“Interviewing is a right and a privilege,” said Melbourne journalist Ramona Koval, who added that the notion of trust between an interviewer and their subject was vital for drawing together the elements of a good story. The former might arm themselves with 30 questions for an hour-long interview but, ideally, these should be a kind of “safety net” in case the subject turned out to be less than forthcoming.
“But [if] the person isn’t prepared to enter into the spirit of things, then you don’t really have the other half and I think this idea of trust is very important – if they are smart they can get to know as much about you as you do about them.”
Jane Hutcheon of ABC TV’s One Plus One program agreed that interviewing involved a lot of give and take on both sides and, crucially, respect on the part of the journalist.
“It is a privilege to get someone to take several hours out of their day. They don’t feel they are being grilled with me; I think people think they are coming in for a nice friendly chat.”
The effect was deliberate. “When people walk into our space it is kind of like they are walking into a cocoon. They have obviously got a story they want to tell you and often [it is] like their lives have spilled out — everyone leaves feeling really good. It’s like therapy for us all.”

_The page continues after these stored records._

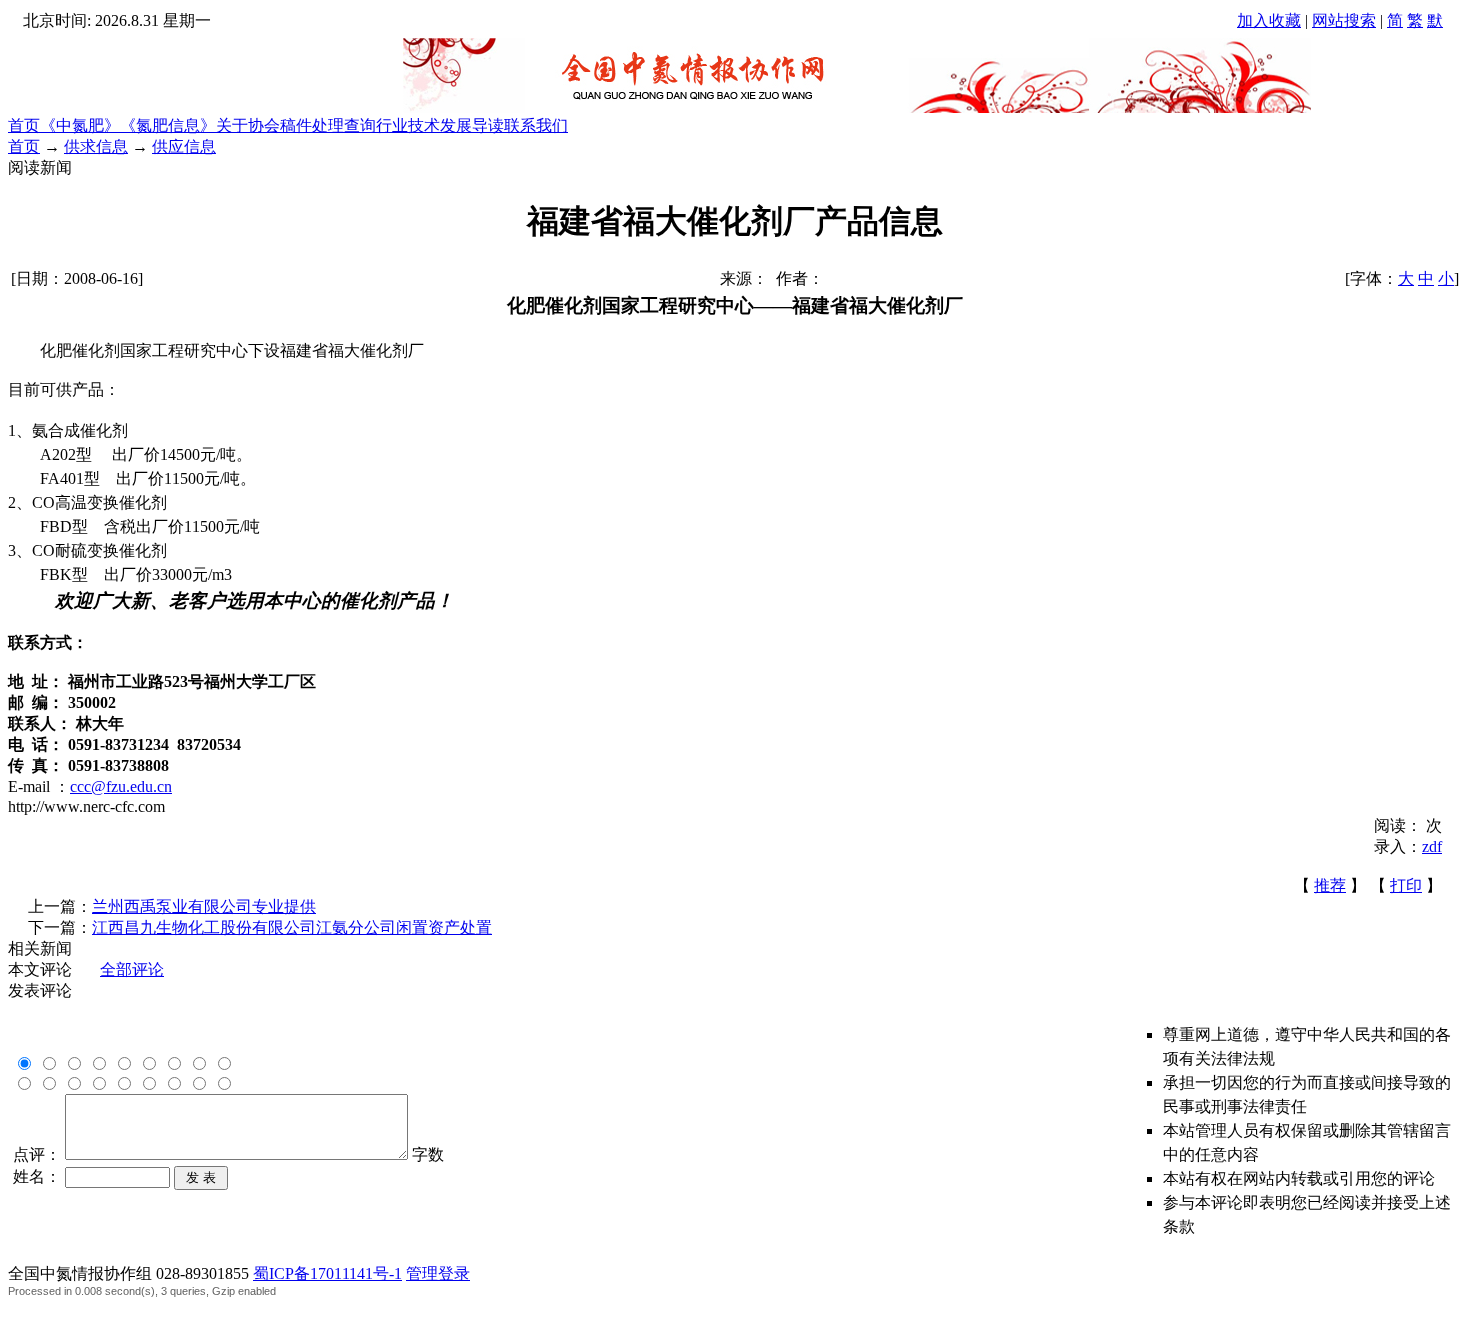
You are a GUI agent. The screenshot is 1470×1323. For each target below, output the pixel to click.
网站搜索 (1344, 20)
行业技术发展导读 (440, 125)
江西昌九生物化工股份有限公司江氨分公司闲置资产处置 (292, 927)
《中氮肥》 (80, 125)
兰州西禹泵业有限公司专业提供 (204, 906)
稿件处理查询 (328, 125)
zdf (1432, 846)
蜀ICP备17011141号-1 (327, 1273)
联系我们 (536, 125)
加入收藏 (1269, 20)
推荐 (1330, 885)
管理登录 (438, 1273)
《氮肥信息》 (168, 125)
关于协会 (248, 125)
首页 (24, 125)
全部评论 (132, 969)
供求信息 (96, 146)
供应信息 (184, 146)
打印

Koval and Hutcheon joined fellow author Philip Chubb, the head of Journalism at Monash University, to dissect the art of the longform interview. The New News panel agreed that unearthing the nuggets of information necessary for a successful longform interview took hours of preparation and a keen sense of being able to listen to what was being said, and how it was being uttered.
For Hutcheon, leaving a space or a pause in the conversation was crucial for extracting the best from her subjects and something that she believes cannot be done in a traditional live TV news interview.
“You can’t have dead space [in news]. You can’t wait for [foreign minister] Julie Bishop to pause and say something; she will fill it with more stuff.
“On One Plus One, the spaces almost make people reach over and open their bag and give you more that you don’t expect. So, it is really important to encourage people if they look as if they want to say more about something . . . and it can get quite poignant. Just two people looking each other in the eye.”
Hutcheon said she was not immune from the emotion of some of the stories she covered. “I have started to cry a lot more recently in interviews, usually after the other person. And it’s very interesting watching their eyes, and they are watching my eyes, and the number of times our eyes fill up with tears.”
“When people walk into our space it is kind of like they are walking into a cocoon. They have obviously got a story they want to tell you and often [it is] like their lives have spilled out — everyone leaves feeling really good. It’s like therapy for us all.” — Jane Hutcheon, ABC TV’s One Plus One
Hutcheon remembered a particularly moving interview with Sydney Pastor Graham Long, whose adopted son had died suddenly at the age of 29.
“Pastor Long always wore his son’s watch, which had stopped at one minute to midnight, and this was a constant reminder to him that we may all have just one minute left and that he needs to live in the present,” she said.
“That affected me because I’m so awful with that. I seem to live my life either so far forward or so far in the past, and so I love it when I meet people who are in the moment. In a sense, that is what the weekly interviews do for me, they keep me in the present.”
Long-time broadcaster Koval agreed that “good old-fashioned empathy” was a vital element in a successful interview, but research was also crucial.
She said her extensive preparation was one of the reasons that Human Rights Commissioner Gillian Triggs talked so freely with her in a recent interview.
“She was happy I had done all the reading. She knew I knew the statutes. She knew I had read her reports on “the forgotten children” — unlike some of the Senate characters who refused to read it. So .. . . you take someone’s work seriously and you enter into the space of their work and their life, and you say, ‘here I am, I want to hear from you’.”
Fellow panelist Chubb said he was surprised that Koval had got so much information from a single 90-minute interview.
“For main interview figures, I’d often prepare by having coffee with them beforehand, to get through the mechanical aspects of preparation if you like, but also to begin to establish a rapport with them, which is so vital to obtaining the information you need for a narrative.” — Philip Chubb, writer and academic
“When I first read that interview, I thought it was a part of a much longer interview, one where everyone relaxes into the process and where people become willing to say things beyond what they would normally say in an interview . . . I had believed that it was an afternoon spent with the recorder running.”
Chubb said that the key to getting the most out of an interview subject was to approach the person on the other side of the table in a way “that creates empathy in both directions”.
He said he also liked to interview the person more than once to enrich his story.
“For main interview figures, I’d often prepare by having coffee with them beforehand, to get through the mechanical aspects of preparation if you like, but also to begin to establish a rapport with them, which is so vital to obtaining the information you need for a narrative.”
Hutcheon shared a final insider’s tip with the audience, saying she made it her goal to end all of her interviews on a positive note. “I like to leave the audience with a sense of hope.”